Tournament statistics
- Matches played: 10
- Goals scored: 36 (3.6 per match)
- Points scored: 216 (21.6 per match)
- Top scorer(s): Michael Carlton (1-23)

= 1998 Kerry Senior Hurling Championship =

The 1998 Kerry Senior Hurling Championship was the 97th staging of the Kerry Senior Hurling Championship since its establishment by the Kerry County Board in 1889. The championship draw took place on 24 February 1998. The championship ran from 10 July to 11 October 1998.

Ballyheigue entered the championship as the defending champions, however, they were beaten by Causeway in the semi-finals.

The final was played on 11 October 1998 at Austin Stack Park in Tralee, between Causeway and Crotta O'Neill's, in what was their second meeting in the final overall and the first final meeting in 19 years. Causeway won the match by 1–14 to 2–10 to claim their seventh championship title overall and the first title in 11 years.

Michael Carlton was the championship's top scorer with 1-23.

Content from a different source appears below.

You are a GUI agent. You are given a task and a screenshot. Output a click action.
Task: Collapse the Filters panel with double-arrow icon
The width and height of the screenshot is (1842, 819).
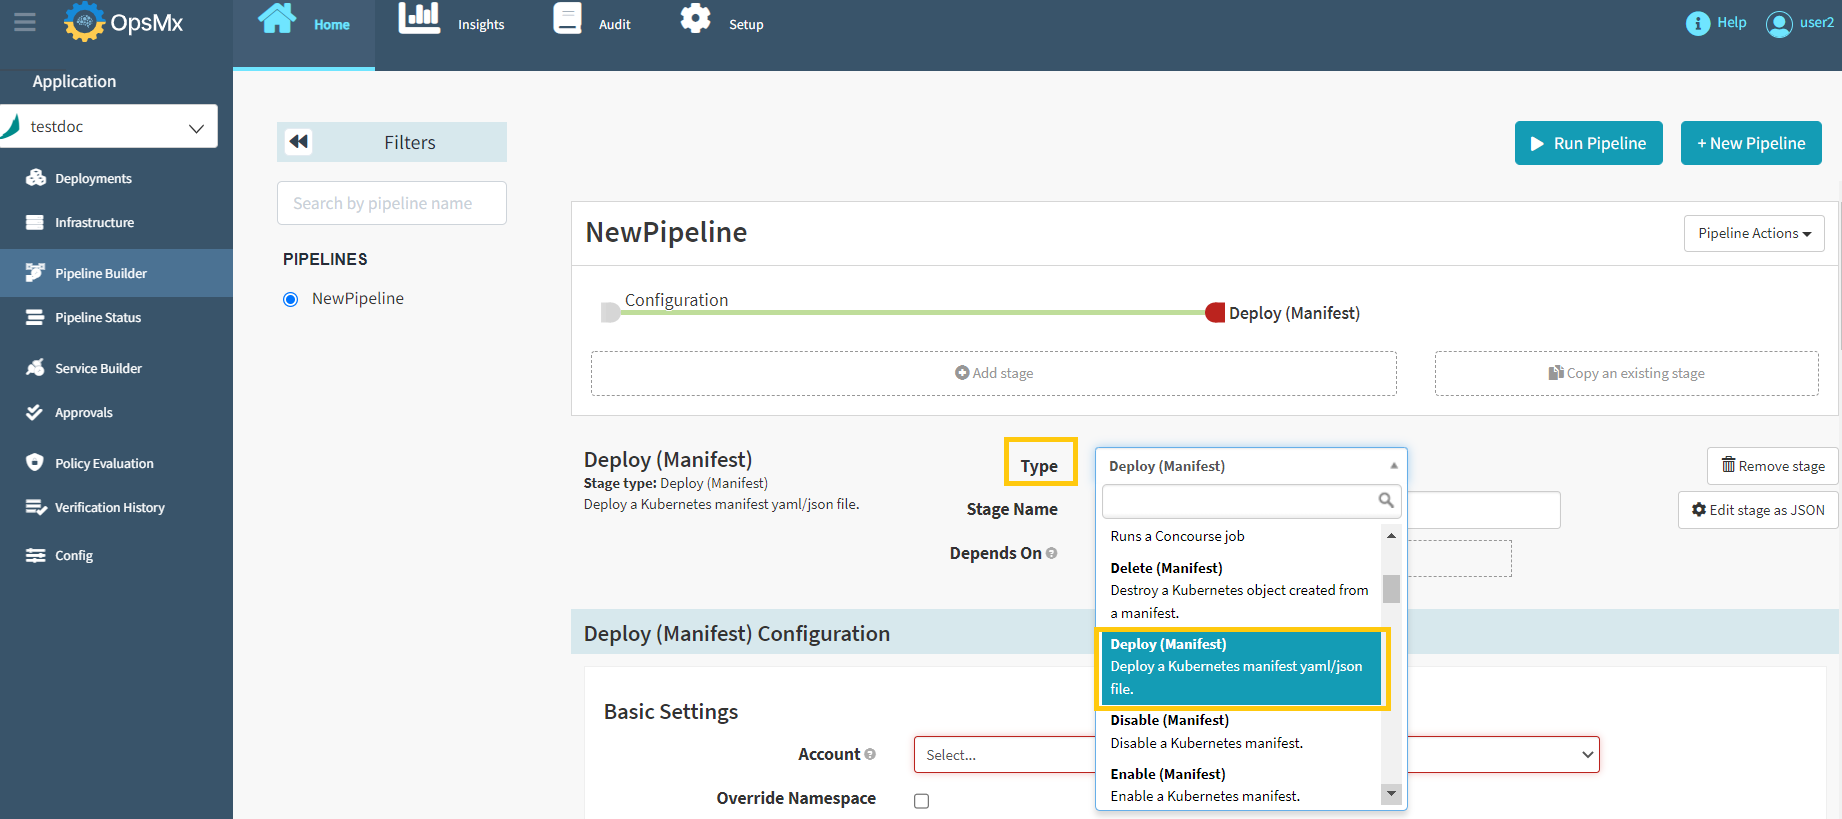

==Championship statistics==
===Top scorers===

- Overall

| Rank | Player | County | Tally | Total | Matches | Average |
| 1 | Michael Carlton | Crotta O'Neill's | 1-23 | 26 | 4 | 6.50 |
| 2 | Cyril Dineen | Causeway | 4-03 | 15 | 3 | 5.00 |
| 3 | Philip Healy | St Brendan's | 2-08 | 14 | 1 | 14.00 |
| 4 | Bobby O'Sullivan | Ballyduff | 0-13 | 13 | 2 | 6.50 |
| 5 | Seán Twomey | Crotta O'Neill's | 2-05 | 11 | 4 | 2.75 |
| Mike Slattery | Ballyheigue | 0-11 | 11 | 2 | 5.50 |

- Single game

| Rank | Player | Club | Tally | Total | Opposition |
| 1 | Philip Healy | St Brendan's | 2-08 | 14 | St Pat's |
| 2 | Michael Carlton | Crotta O'Neill's | 0-11 | 11 | Lixnaw |
| 3 | Ollie Diggins | Kilmoyley | 0-09 | 9 | Ballyduff |
| 4 | Michael Carlton | Crotta O'Neill's | 1-05 | 8 | Causeway |
| 5 | Cyril Dineen | Causeway | 2-01 | 7 | Abbeydorney |
| Gary Frehill | Ballyheigue | 1-04 | 7 | Kenmare |
| Mike Slattery | Ballyheigue | 0-07 | 7 | Kenmare |
| Bobby O'Sullivan | Ballyduff | 0-07 | 7 | Crotta O'Neill's |

===Miscellaneous===

- Causeway claim a first title in 11 years.